Всё произошло так быстро, что ещё дым от выстрела не успел рассеяться, а перед застывшими в ужасе людьми лежала обезглавленная туша огромного вепря. Рядом с ней, стоял, Акула и невозмутимо вытирал листьями немалых размеров клинок.
- Я не мог промазать, - дрожащим голосом произнёс Клопэн.
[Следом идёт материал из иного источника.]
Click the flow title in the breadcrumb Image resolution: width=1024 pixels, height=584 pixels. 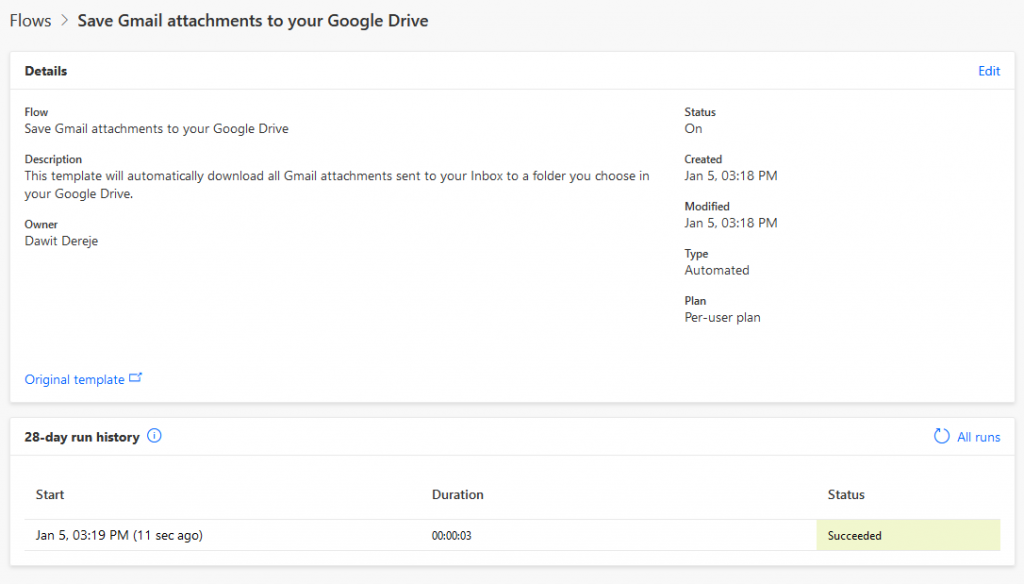[x=252, y=20]
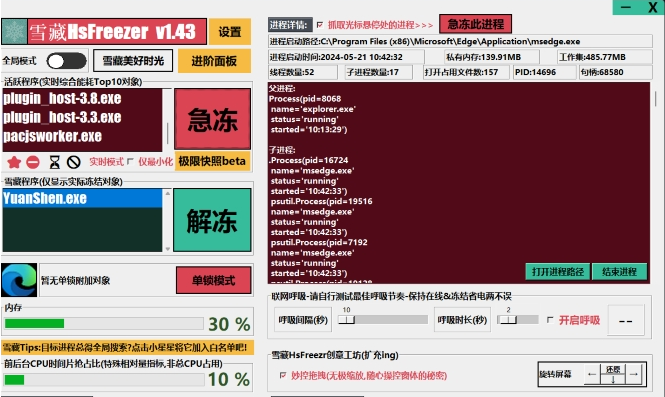Uncheck 抓取光标悬停处的进程 checkbox

coord(320,25)
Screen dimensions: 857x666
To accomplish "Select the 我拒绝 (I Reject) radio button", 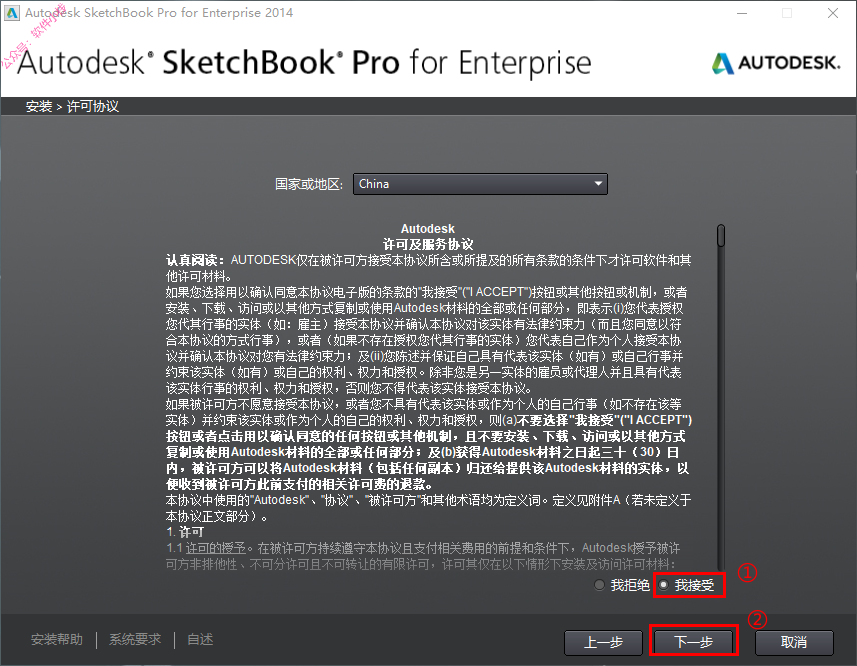I will [600, 585].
- А ты и не промазал. Смотри, попал прямо в глаз, - спокойно сказал Шон, и указал на отрубленную голову. На месте одного глаза расплывалось кровавое пятно, - вероятно местные вепри всё-таки отличаются от бургундских.
Нервная улыбка перекосила лицо Клопэна.
- Ловко ты завалил кабана, - подойдя ближе, произнёс Блюм, - надеюсь, поблизости нет его друзей.
Это замечание заставило всех настороженно прислушаться. Но никаких звуков, способных вызвать подозрение, не было.
- Зато об ужине теперь нет нужды заботиться, - подметил помощник.
Одно лишь упоминание о еде, сразу вернуло матросам хорошее настроение. Измерив, тушу оценивающим взглядом, они уже предвкушали предстоящую трапезу. Опасность, на этот раз, благополучно миновала их, и обижаться на судьбу не было причин.